In September 2011, San Francisco-based marketing company UBM Electronics launched the LOOT Awards—the League of Overachieving Talent—for 400 employees in four divisions.
The LOOTies, as they are commonly known, help UBM employees earn "powerful performance points," or PPPs, by meeting or exceeding core competencies in sales excellence, Web traffic, passion, dedication and collaboration, says Harris Grayman, vice president of people and culture for UBM Electronics.
"They redeem their PPPs for a number of rewards including prepaid Visa gift cards, merchandise or an approved 501(c)3 charitable donation to the charity of their choice, which is then matched by UBM," Grayman says.
Grayman says employees at UBM, a division of UBM LLC and UBM Canon with 6,500 workers worldwide, are redeeming their points for prepaid cards or merchandise from an online catalog.
"With the economy being the way it is, our employees want the freedom and flexibility to use their hard-earned rewards for dinners, grocery shopping or gifts for their family, and we wanted to offer something flexible they can use anywhere at any time," Grayman says.
Prepaid card programs, which were introduced about 10 years ago, are among the more desired incentive rewards for corporate human resources executives, according to a survey from incentive marketing firm Young America Corp.
In late 2010, Young America conducted a survey of 355 executives in human resources, sales and marketing departments at U.S.-based companies with motivational or incentive programs in place, and found that 46 percent used prepaid cards for their incentive/reward programs compared with 33 percent who reward with cash and 47 percent who use checks.
An October 2011 report by St. Louis-based Incentive Research Foundation/Incentive Federation showed that 65 percent of the 170 recognition and rewards administrators surveyed used prepaid cards, with 26 percent using them exclusively in their incentive programs. The survey also showed that 35 percent of respondents used prepaid cards for programs budgeted at under $10,000.
"Prepaid cards are unique because they remind employees that they are being thanked every time they use the card, unlike cash or a check, which is often forgotten about once the money is spent or deposited," says Young America's Tim Crank, senior vice president of marketing for the Edina, Minnesota-based marketing firm.
Crank says that prepaid cards are a way to reward diverse groups of employees in different age groups and locations.
"This kind of reward limits the company's liability because the minute the money is moved to a prepaid card, it's off the books, and you don't have any responsibility for the merchandise or service purchased," Crank says.
He says that prepaid cards are most often used for spot awards, peer-to-peer and performance awards and sometimes safety and service anniversary awards.
"The amount is usually small, but needs to be meaningful based on the achievement and the organization's culture and goals," he says.

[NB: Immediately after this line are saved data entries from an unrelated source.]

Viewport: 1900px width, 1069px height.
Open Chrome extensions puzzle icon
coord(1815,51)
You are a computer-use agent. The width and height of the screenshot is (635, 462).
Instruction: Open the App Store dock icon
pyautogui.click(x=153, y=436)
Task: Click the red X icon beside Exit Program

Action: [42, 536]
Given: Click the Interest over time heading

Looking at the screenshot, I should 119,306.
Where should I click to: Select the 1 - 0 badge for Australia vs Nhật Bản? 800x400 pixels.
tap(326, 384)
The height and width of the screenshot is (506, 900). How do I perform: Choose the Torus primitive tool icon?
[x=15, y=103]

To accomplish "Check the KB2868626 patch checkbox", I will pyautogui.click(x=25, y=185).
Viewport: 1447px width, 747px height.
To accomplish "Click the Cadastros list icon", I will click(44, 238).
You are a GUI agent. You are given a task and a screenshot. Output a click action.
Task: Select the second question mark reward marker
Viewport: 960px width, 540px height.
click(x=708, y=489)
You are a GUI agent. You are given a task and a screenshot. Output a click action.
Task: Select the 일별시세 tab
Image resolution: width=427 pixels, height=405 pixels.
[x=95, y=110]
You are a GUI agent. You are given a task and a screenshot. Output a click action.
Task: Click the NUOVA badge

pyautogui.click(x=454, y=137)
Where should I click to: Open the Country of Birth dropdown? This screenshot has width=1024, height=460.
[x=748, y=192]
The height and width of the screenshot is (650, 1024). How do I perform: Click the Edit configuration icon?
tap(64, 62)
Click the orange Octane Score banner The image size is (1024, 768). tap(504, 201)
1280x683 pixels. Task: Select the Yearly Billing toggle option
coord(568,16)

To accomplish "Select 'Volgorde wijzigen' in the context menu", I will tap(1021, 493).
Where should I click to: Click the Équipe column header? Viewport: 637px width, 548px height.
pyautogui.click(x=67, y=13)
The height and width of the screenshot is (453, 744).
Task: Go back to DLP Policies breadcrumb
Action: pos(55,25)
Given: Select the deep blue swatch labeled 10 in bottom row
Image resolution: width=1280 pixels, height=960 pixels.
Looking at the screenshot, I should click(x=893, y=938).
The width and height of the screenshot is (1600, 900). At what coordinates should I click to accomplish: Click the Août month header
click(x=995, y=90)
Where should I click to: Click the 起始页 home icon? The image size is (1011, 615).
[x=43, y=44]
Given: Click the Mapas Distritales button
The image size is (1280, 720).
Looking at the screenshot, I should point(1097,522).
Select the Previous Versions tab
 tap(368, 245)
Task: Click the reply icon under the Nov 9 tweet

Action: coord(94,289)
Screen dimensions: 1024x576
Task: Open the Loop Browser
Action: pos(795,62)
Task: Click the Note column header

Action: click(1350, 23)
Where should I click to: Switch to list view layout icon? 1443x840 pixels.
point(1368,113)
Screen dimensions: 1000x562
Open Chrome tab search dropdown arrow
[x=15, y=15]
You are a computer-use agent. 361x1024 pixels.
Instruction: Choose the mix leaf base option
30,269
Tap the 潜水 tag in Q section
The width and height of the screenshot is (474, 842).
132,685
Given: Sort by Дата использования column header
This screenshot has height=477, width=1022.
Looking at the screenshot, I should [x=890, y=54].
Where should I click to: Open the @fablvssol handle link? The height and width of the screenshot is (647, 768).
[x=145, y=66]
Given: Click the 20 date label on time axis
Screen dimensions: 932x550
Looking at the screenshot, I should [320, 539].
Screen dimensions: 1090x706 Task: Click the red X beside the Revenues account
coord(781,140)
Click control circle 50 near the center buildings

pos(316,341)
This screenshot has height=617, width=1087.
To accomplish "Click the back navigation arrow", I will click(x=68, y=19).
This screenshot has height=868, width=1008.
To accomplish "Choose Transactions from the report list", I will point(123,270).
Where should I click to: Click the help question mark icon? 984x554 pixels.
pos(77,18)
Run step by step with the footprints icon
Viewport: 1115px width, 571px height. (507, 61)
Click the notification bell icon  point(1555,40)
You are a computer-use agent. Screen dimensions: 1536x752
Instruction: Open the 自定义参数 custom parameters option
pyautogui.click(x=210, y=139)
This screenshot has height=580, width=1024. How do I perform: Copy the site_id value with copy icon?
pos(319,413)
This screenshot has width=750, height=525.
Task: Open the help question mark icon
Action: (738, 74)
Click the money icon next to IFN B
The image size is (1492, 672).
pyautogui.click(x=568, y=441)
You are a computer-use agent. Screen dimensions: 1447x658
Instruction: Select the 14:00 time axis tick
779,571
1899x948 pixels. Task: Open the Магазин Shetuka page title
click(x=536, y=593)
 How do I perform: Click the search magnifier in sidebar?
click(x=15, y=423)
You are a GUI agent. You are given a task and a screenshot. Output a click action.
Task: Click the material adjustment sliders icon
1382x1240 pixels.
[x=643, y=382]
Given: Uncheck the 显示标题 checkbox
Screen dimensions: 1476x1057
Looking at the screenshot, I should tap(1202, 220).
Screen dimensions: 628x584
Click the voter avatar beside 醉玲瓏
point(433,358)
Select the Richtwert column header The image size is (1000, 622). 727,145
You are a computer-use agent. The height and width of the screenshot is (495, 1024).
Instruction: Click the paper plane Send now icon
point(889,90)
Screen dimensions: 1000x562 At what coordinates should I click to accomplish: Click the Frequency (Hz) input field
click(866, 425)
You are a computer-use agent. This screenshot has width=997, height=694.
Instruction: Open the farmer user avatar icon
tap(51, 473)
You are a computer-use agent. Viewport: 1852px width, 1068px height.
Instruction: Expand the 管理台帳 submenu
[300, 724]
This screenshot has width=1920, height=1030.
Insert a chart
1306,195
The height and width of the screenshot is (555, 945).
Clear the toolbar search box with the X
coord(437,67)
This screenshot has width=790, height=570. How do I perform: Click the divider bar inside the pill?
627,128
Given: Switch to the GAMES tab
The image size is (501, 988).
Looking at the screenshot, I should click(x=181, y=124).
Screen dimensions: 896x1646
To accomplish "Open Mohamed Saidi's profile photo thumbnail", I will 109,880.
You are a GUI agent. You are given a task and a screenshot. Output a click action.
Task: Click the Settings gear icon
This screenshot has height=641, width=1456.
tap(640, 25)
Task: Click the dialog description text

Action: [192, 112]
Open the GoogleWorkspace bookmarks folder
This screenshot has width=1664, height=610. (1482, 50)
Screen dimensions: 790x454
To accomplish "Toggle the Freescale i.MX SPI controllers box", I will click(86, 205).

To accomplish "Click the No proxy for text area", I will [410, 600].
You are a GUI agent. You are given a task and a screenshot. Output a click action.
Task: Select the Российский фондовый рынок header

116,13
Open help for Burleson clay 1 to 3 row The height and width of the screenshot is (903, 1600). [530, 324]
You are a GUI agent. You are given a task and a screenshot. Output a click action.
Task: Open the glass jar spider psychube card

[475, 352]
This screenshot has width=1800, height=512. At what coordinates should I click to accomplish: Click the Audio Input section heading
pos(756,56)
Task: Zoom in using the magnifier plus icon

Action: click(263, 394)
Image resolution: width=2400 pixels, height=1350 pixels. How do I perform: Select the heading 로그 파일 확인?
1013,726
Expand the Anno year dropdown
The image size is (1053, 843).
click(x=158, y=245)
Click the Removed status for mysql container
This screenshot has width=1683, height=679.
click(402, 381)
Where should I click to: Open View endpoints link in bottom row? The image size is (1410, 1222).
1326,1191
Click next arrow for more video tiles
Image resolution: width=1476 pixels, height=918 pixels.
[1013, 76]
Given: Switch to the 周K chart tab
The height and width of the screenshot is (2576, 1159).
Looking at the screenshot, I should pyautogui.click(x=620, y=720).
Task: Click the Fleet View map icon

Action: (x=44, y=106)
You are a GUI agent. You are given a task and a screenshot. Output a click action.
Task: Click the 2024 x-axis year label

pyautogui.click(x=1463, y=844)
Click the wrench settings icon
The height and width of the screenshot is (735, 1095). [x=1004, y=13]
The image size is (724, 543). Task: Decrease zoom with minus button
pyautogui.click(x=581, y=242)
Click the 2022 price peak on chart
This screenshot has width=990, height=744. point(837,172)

Though prepaid cards may be a cost-effective way to reward desired behaviors, there are some do's and don'ts around using them, says Ken Abosch, compensation practice leader for Aon Hewitt in Lincolnshire, Illinois.
"The concept is to provide spontaneous recognition for someone's efforts or results in real time, and the value of the recognition is often more important to the employee than the actual monetary value; that tends to be nominal, usually under $200," Abosch says. "However, these cards can lose their value if everyone receives one, if they are handed out in a way where there's no clear connection between the reward and the reason for it, or if you wait too long. Every organization needs to determine what works best for its culture."
Abosch notes that most organizations, particularly high-performing ones, combine prepaid cards with a formal incentive program that is more meaningful when competing for talent.
"Formal incentive plans let employees know what they need to do to be rewarded at the end of the year and are more directly tied to corporate goals, as opposed to money falling out of the sky," Abosch says.
In some instances, prepaid cards are also being used to drive participation in wellness programs, which increases return on investment for those programs, according to Judy Mueller, president of WellNet Interactive, a wellness and health management company in South Hampton, Pennsylvania, which is part of the WellNet Healthcare Group.
"Participation is essential to wellness programs, because the deeper our engagement with the member, the better the return on investment for the employer," Mueller says.
She believes that a $75 prepaid card to motivate participation is a good threshold.
"Anything above or below that amount really depends on the organization's culture," Mueller says.."For example, it's more meaningful in a manufacturing environment as opposed to a highly compensated group of people, but we've found that these cards do increase participation rates, sometimes dramatically."
Mueller says that one client, a manufacturer of high-end appliances, used a $75 card and drove wellness program participation from 32 percent to 63 percent in two years.
"We often provide prepaid cards for a drugstore chain, so people can use them to pay a copay, which may increase compliance with taking medications," she says.
Yet she adds that it's not a cure for getting employees to consistently adhere to taking medication.
"A prepaid card might get someone into a wellness program, but long-term, we want to reward healthy behaviors with reduced premiums or other meaningful incentives," she says.
Organizations need to determine what they will use prepaid cards for and implement a comprehensive strategy, says Young America's Crank.
"Define the strategy, make sure it's going to move the organization toward its goals, and make sure everyone is in alignment," he says. "You don't have to spend a lot of money to see results."